Dear Lucky magazine…
This post probably means I will never be invited to the Lucky Style Collective or the mag’s even more clever concept, the Lucky Community—where bloggers get to become “contributors” and create original content for Lucky magazine’s site for free—but that doesn’t really matter, because:
A. I’m not interested in writing for someone else for free, and
B. I’m probably not in Lucky’s target demographic anyway.
Bearing that in mind, despite the fact that I am not Lucky’s target audience at the ancient age of 40, I
am was a subscriber and a woman with a deep awareness of fashion and style, so when I opened up the January 2013 issue and saw this, I had to Instagram my WTF moment:
I was not alone in my disappointment in this ridiculous look. These IGers had a few things to say too:
Anatomy of a Hot Mess
Lucky editors, I know you want to help us navigate trends like pattern-mixing, layering, and use of bold colors, but all in one outfit?
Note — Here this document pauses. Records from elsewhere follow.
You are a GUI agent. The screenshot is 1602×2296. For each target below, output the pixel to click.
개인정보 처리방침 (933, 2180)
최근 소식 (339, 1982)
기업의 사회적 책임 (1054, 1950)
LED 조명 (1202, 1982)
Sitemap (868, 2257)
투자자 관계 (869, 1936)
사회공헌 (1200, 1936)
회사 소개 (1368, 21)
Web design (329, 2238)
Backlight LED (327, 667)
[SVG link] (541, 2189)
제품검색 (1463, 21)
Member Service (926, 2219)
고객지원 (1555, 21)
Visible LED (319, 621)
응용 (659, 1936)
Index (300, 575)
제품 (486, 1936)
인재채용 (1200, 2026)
No. No. No.
Let’s break this down:
- Three layers on top. Three layers of long sleeves. Can you fathom attempting to sit at a desk and type (with arms bent at the elbow) on your keyboard for oh, six hours or so? I’d lose all feeling in my fingers due to lack of circulation.
- The “unexpected” denim shirt paired with ANYTHING. Will denim shirts please just crawl back to the ranches they came from and DIE already?!
- Three different collar styles, two of which definitely don’t work together.
- There are roughly a dozen colors in this look. 12 colors, four patterns, four bracelets, one necklace, and a bright-ass clutch.
So yeah, it is indeed a hot mess, inside and out. Long sleeves in triplicate? Hope she was wearing anti-perspirant in triplicate too. You know girlfriend is only fake-smiling ’cause they paid her.
Lucky Magazine: Your Ultimate Printed Guide to Man Repelling
And then I turned a few pages and saw this and had another Insta-rant:
They took a fantastic skirt by Suno that is a wearable work of art (and some killer LAMB kicks), threw a leather bra over a tee (who wears that?); added a coat that covers three-quarters of the focal point (the skirt); put a big sloppy bag in her hand that doesn’t complement the crisp, geometric feel of the skirt; and to top it all off, added the ugliest gloves on earth. GLOVES that are meant for warmth, not a statement. WITH BARE LEGS AND OPEN-TOED SANDALS. The logic escapes me.
Oh, and I tested my man-repelling theory. When I showed the spread to my husband, as I lamented the travesty before my eyes, he said:
“She went from sexy to…Nana.”
Uh-huh. Not that looking sexy is everyone’s goal. But Lucky could help us by not suggesting impractical, crazy cat lady looks, don’t you think?
Have you discontinued a magazine subscription because of repeat offenses of this nature? Do you often look at an editorial and wonder what in the hell the stylist was thinking?